Group - Not true as a statement. You can have high LOA identity proofing on a remote basis with biometric solutions. Not US government. That's what everyone's working on. The high cost of proofing and how to get rid of it. Not costly, solutions exist. KDTI - reusing. I was proofed by my government and use as a thrive credential. If I'm not known by the entity. Physical presence required. No universal. In the US. Different interpretations.
'appropriate for use in customer due diligence' but they don't define measurement.
AML risk-based approached = each financial institution has to look at the customer relationship and assess what risk is involved. What is the level of assurance needed? A retired person with stable pension is a different risk than a traveler. Also, transaction - a pizza versus high-value transactions. There are a number of factors.
More issues – multiple data points, various ways of looking at the problem.
Nipin – India stack and biometrics. A lot of pushback on biometrics in the US. Digital lockers.
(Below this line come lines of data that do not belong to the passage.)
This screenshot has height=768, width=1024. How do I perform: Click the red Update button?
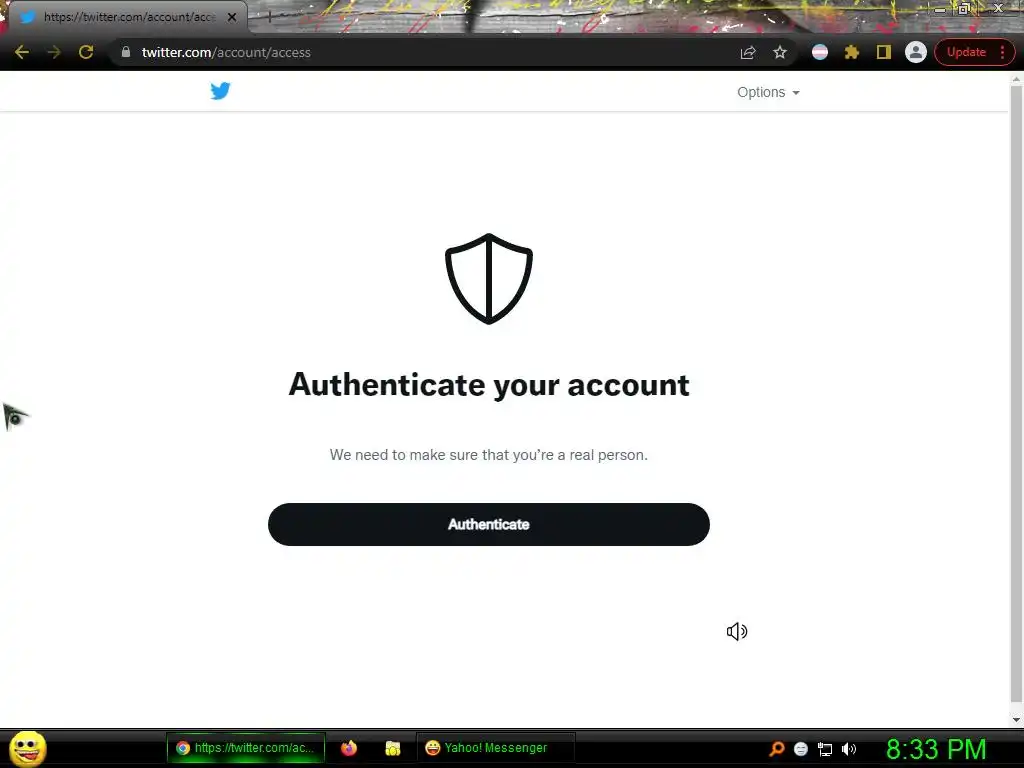(x=966, y=52)
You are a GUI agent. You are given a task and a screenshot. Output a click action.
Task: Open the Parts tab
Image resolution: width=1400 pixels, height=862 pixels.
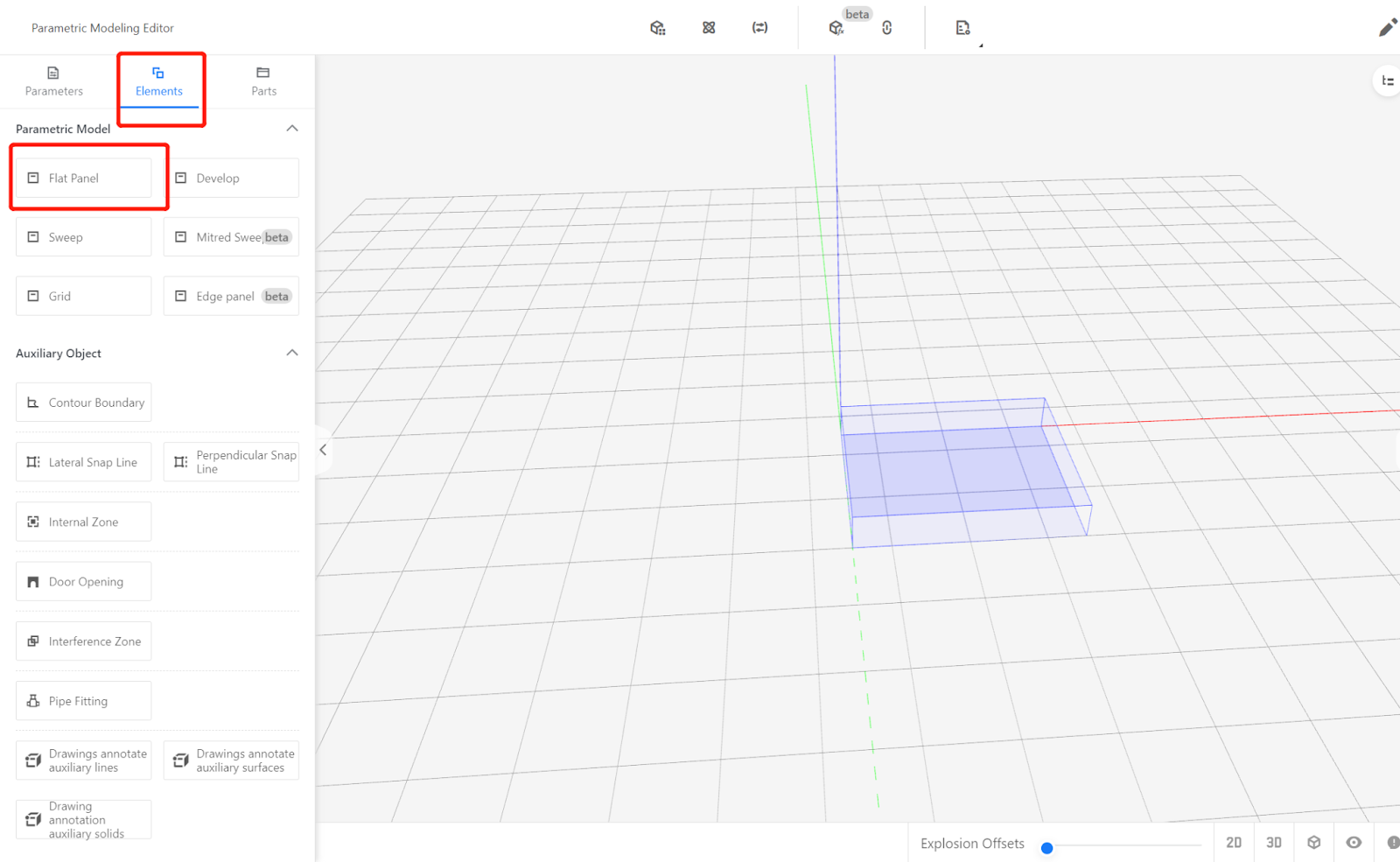pyautogui.click(x=263, y=81)
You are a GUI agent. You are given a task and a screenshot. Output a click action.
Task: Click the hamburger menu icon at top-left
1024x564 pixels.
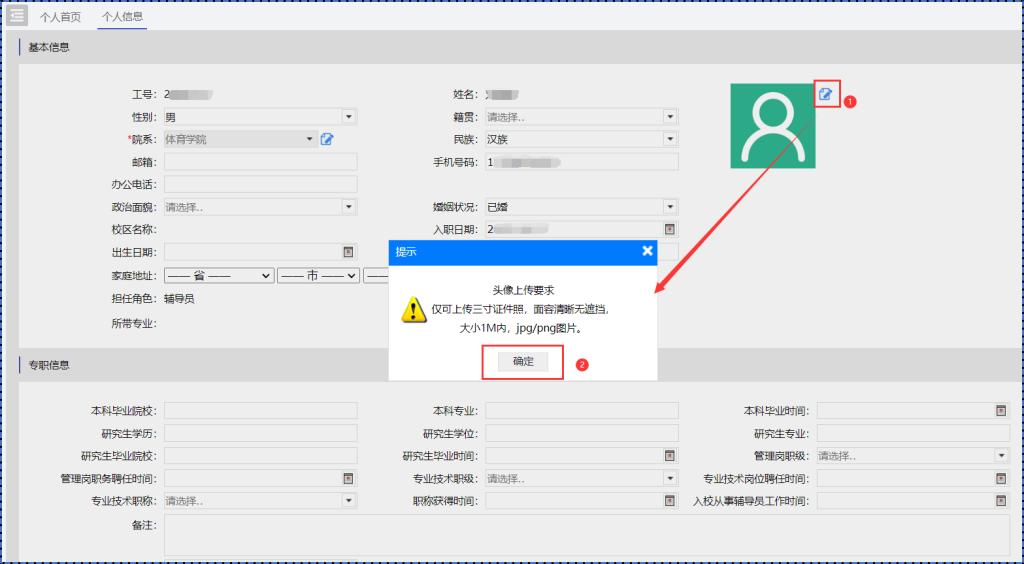click(x=17, y=16)
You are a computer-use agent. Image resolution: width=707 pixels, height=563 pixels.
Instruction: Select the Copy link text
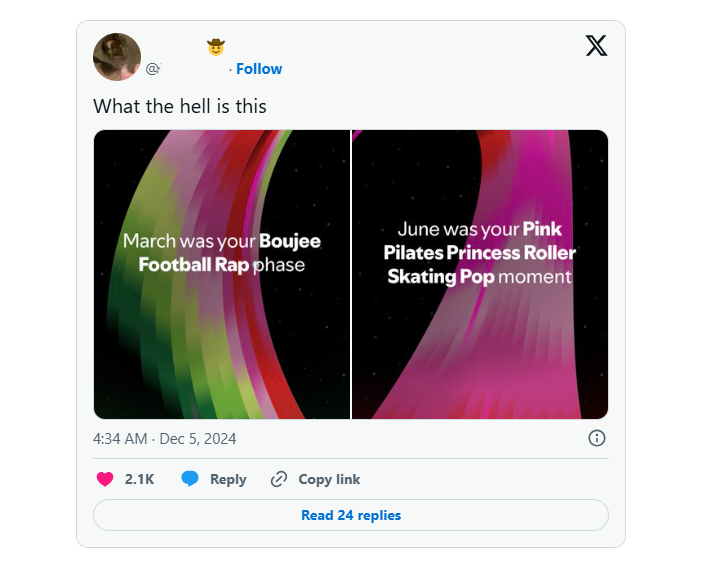point(329,479)
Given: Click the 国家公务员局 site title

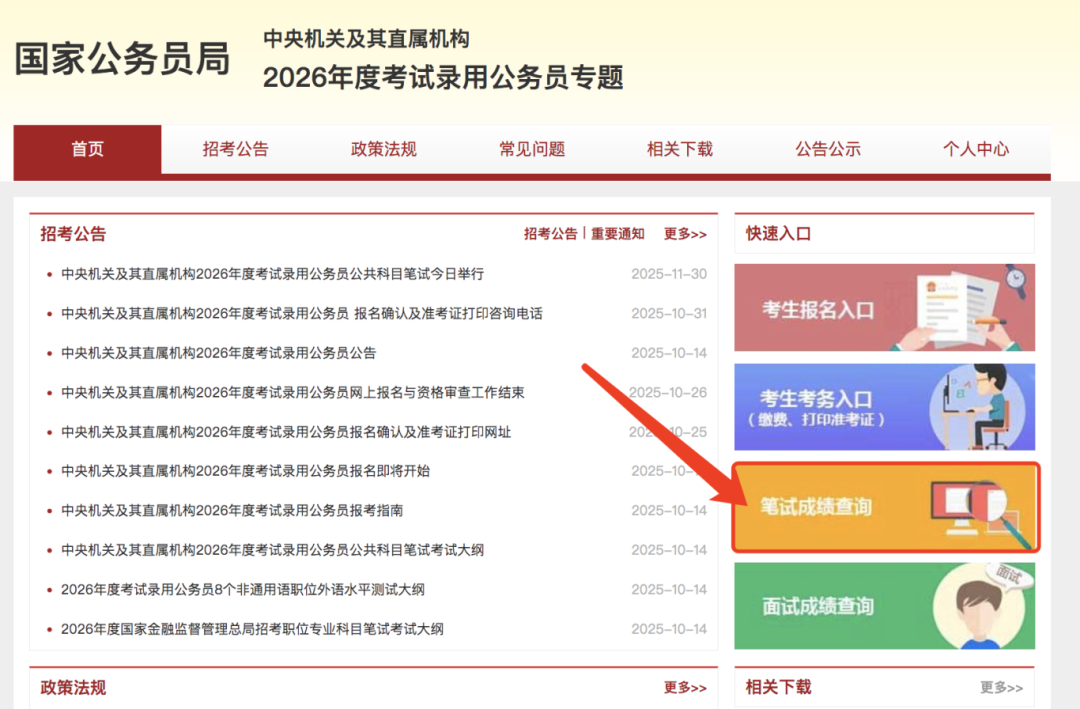Looking at the screenshot, I should tap(122, 60).
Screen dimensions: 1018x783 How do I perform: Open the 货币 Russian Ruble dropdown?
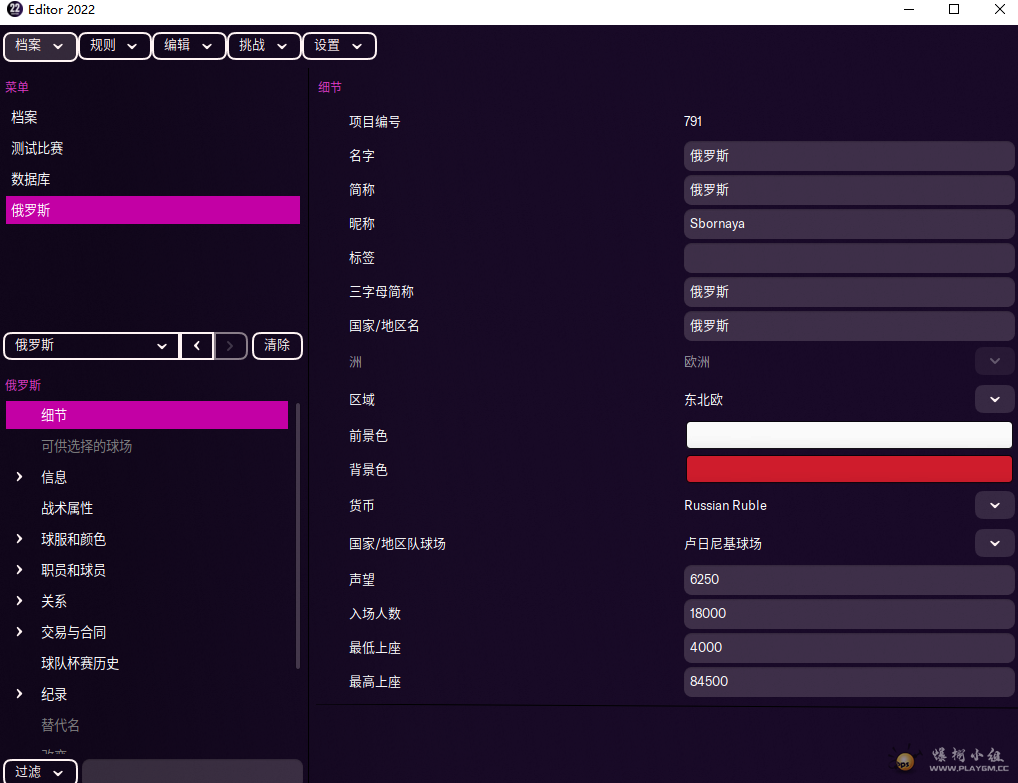(994, 506)
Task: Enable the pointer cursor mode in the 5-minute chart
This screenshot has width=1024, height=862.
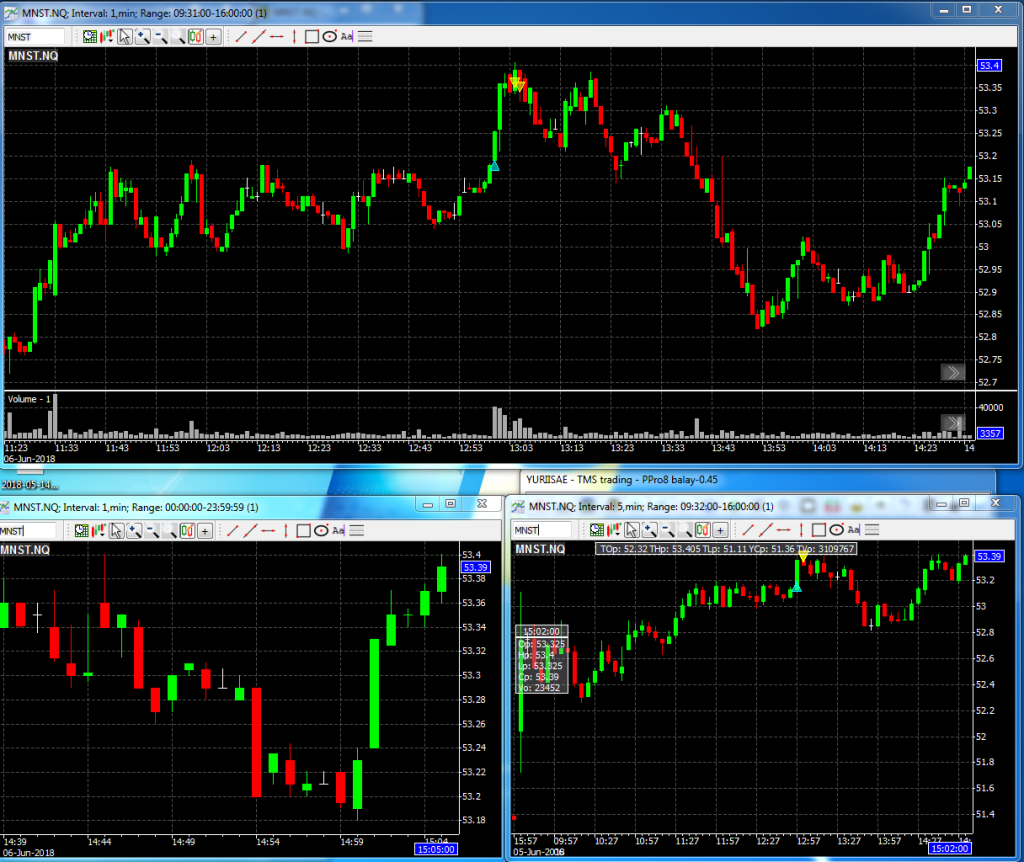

Digital Locker Overview IDentity piece provided by Aadhaar. Started in Russia, evolved and stayed in India. Open-API ecosystem
Guidelines on what kinds of electronic documents. Needs to be unique document ID for the publisher. Must go through a partnership agreement authority. Requestor is entity providing service to citizen or any entity requiring documents (such as bank). As requestor, you can access digital locker, you will have access. Apart from that, digital locker service providers. Typically unique URI for documents. Can be owned by issuers or private players who store documents. Issuer maintains own secure storage model available. Simple, only one copy, what flows is the URI. One is the issued document for which the URI is stored in the digital locker. Centralized repository with document. A lot of legacy documents users already have. Digital lockers can provide service to upload legacy and get 'signed' with a signing service, to share documents. Sign and upload, or from a certain date onward, issuer can issue electronic documents and publish a URI. If we talk about India stack ecosystem. We are talking about multiple transformations.